(Entries taken from a collection)
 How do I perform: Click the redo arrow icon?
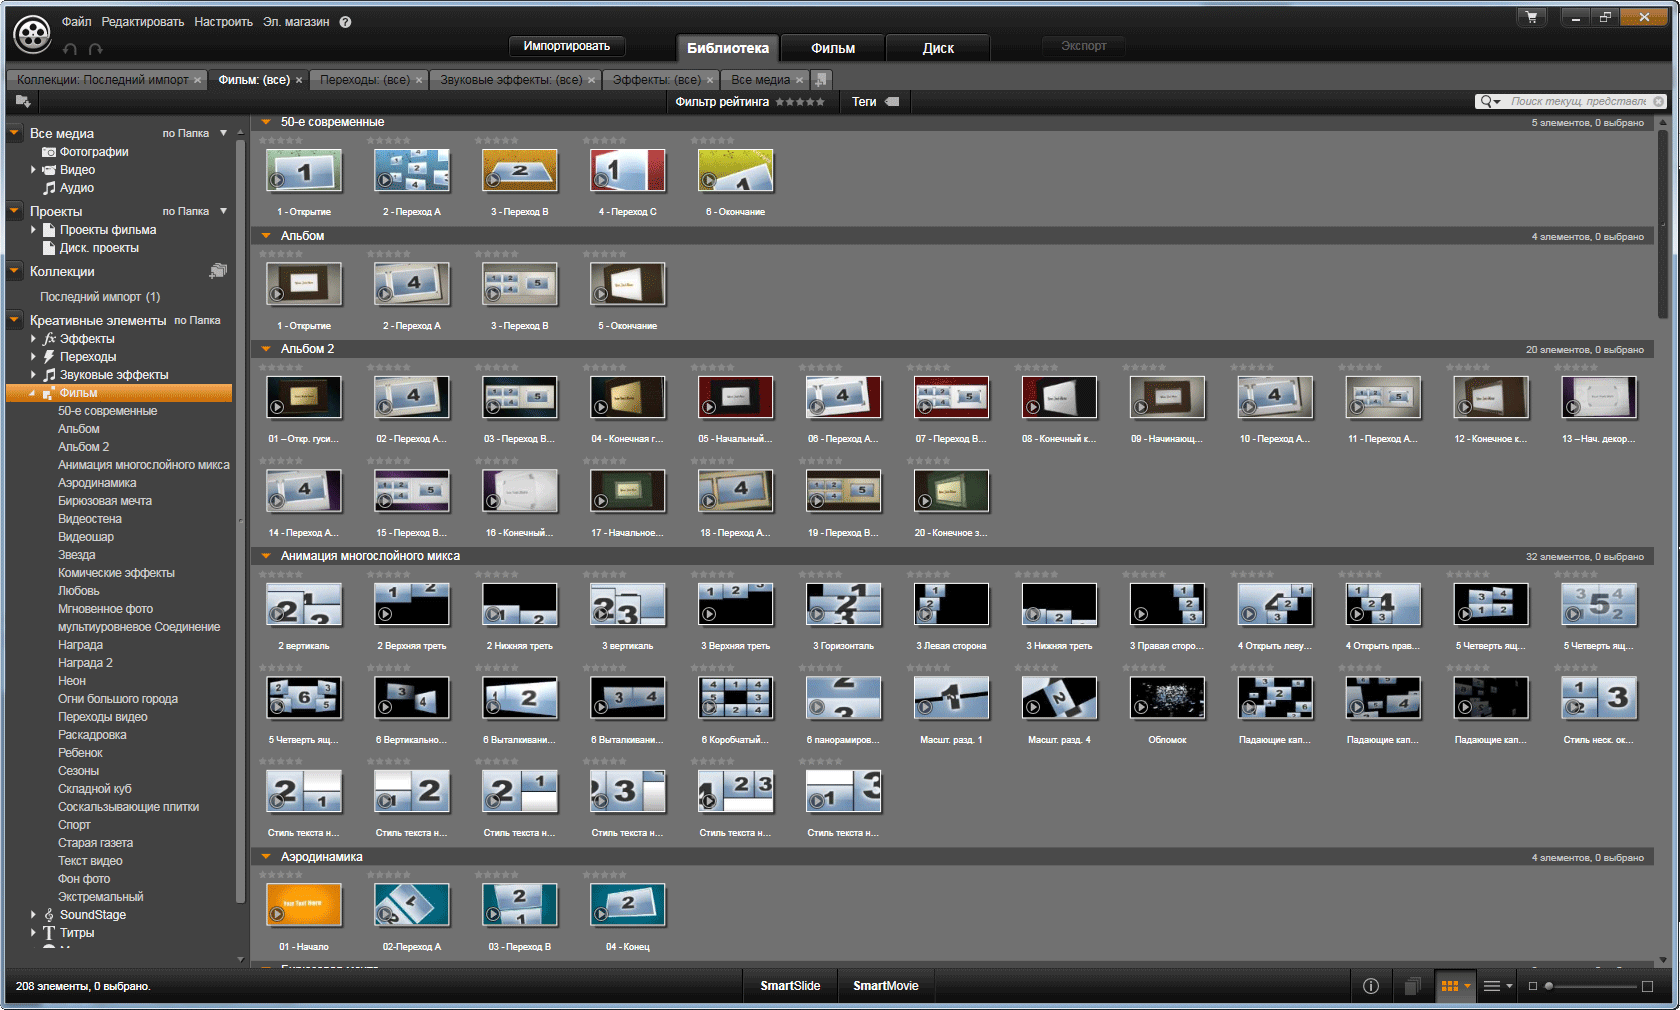pyautogui.click(x=96, y=48)
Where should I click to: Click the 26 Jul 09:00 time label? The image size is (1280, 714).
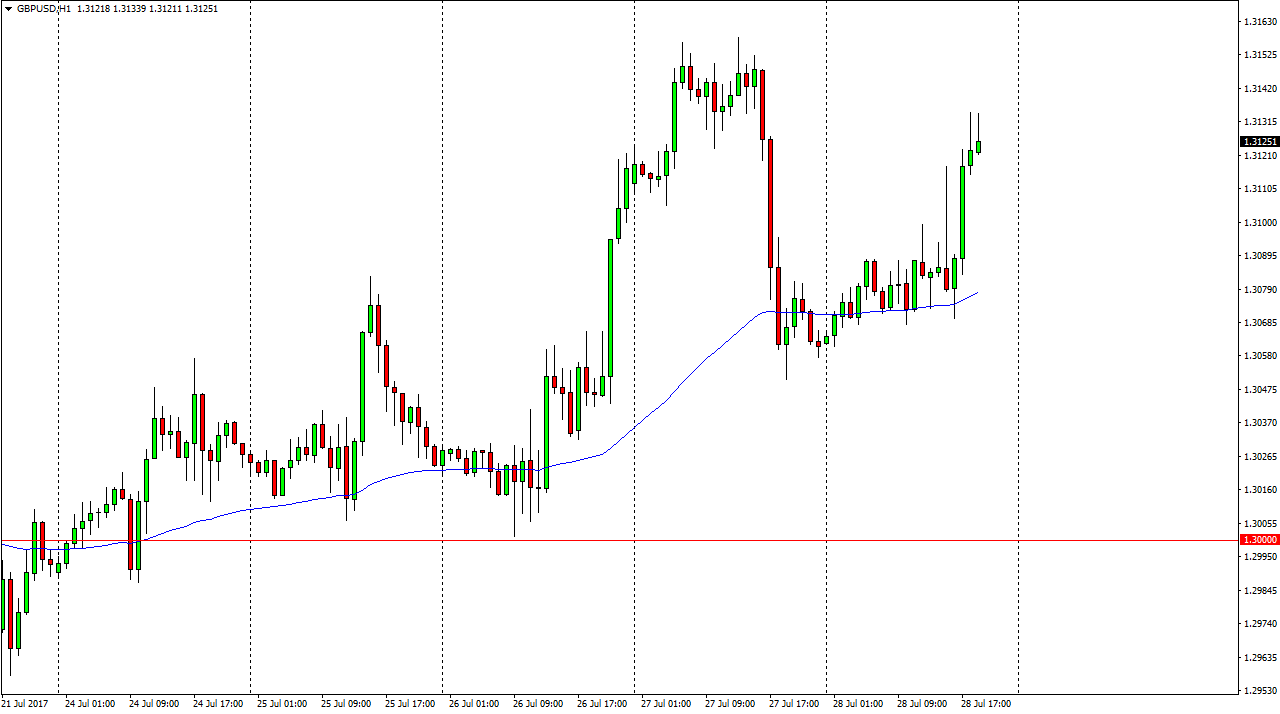coord(538,704)
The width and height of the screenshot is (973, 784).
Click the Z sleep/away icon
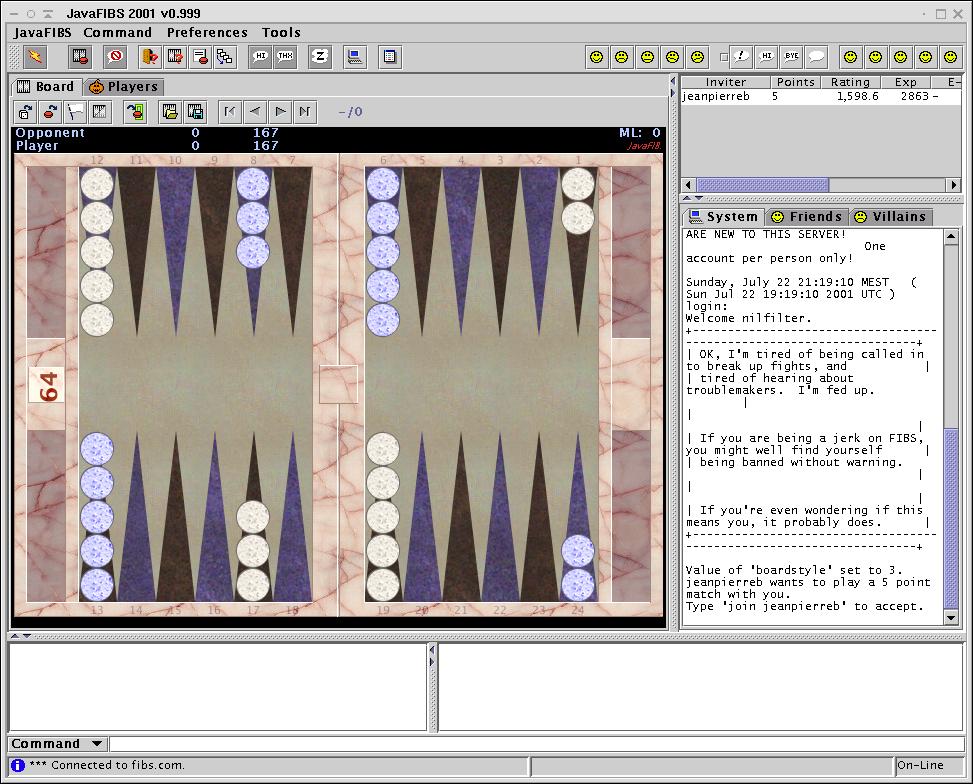pyautogui.click(x=320, y=57)
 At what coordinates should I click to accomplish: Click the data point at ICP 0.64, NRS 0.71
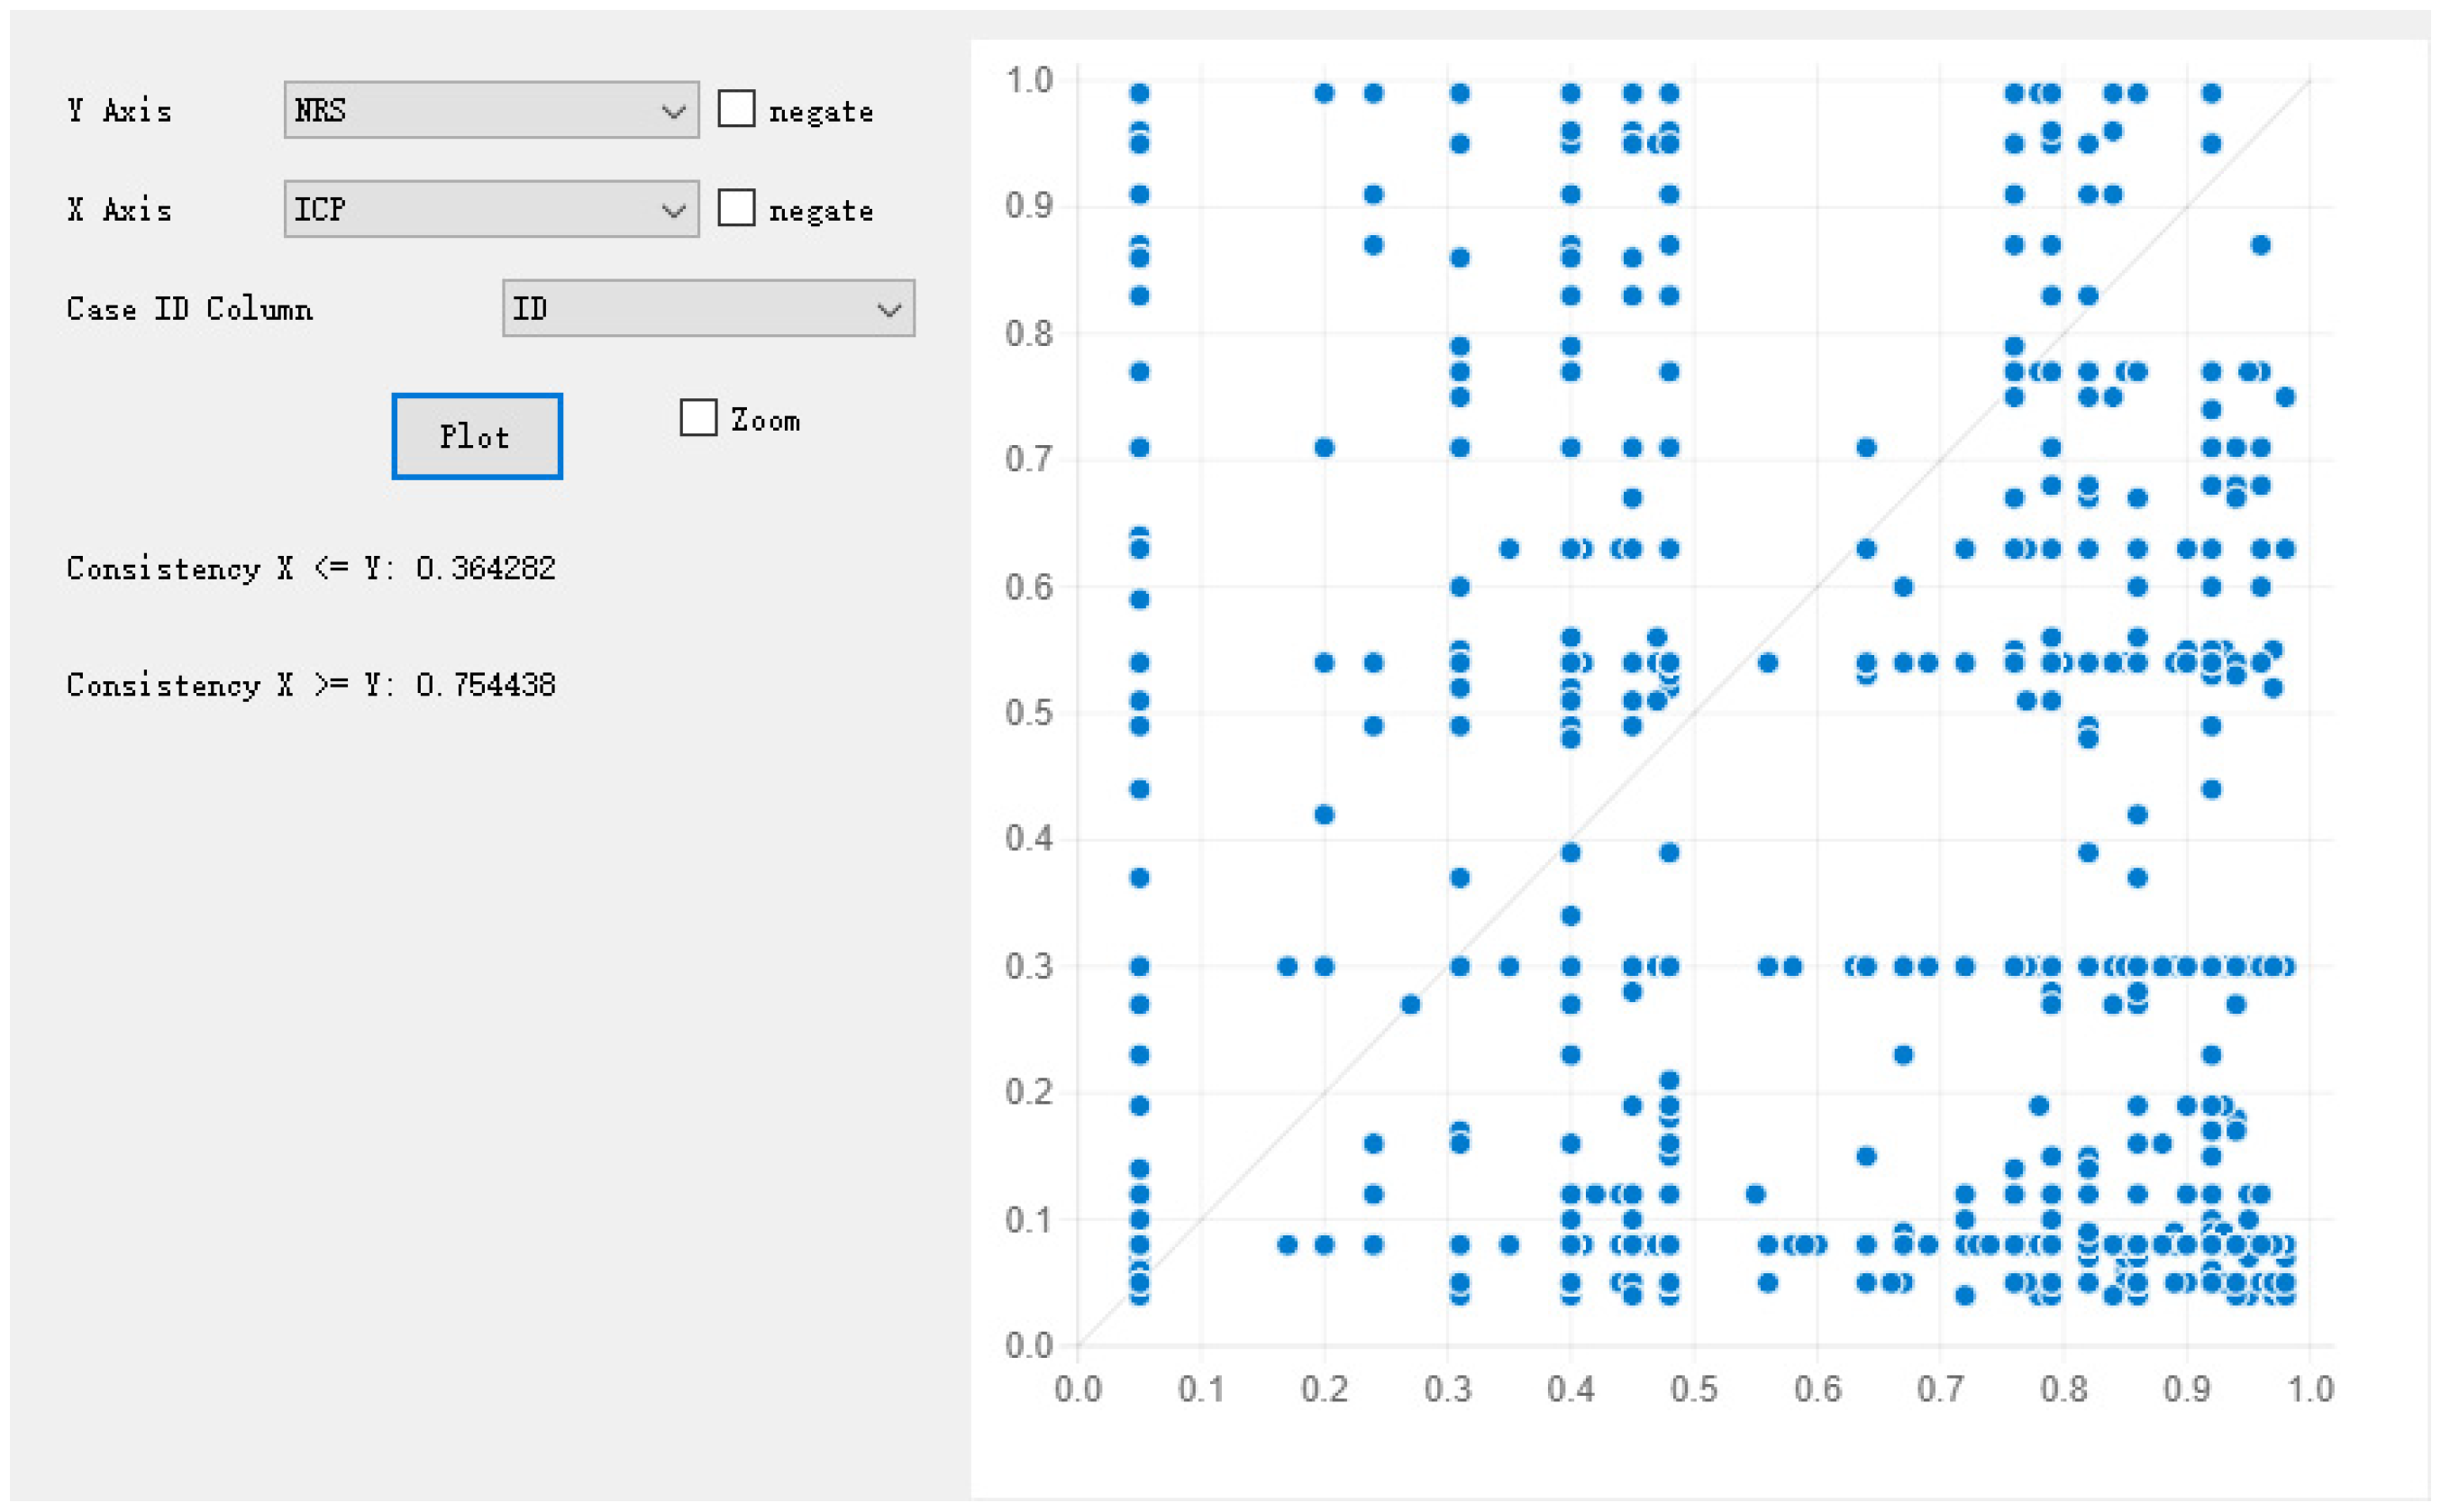pos(1866,447)
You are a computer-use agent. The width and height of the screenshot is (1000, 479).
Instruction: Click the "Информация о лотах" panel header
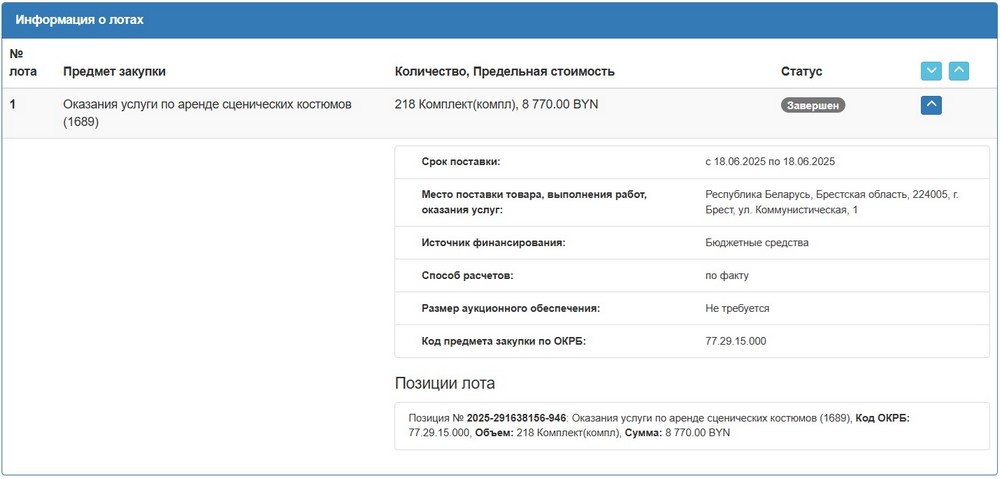point(79,20)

- What this task involves
Taking the entries as a whole, work out how many lines contain the string "width". Respond with only the number.

- Answer section
2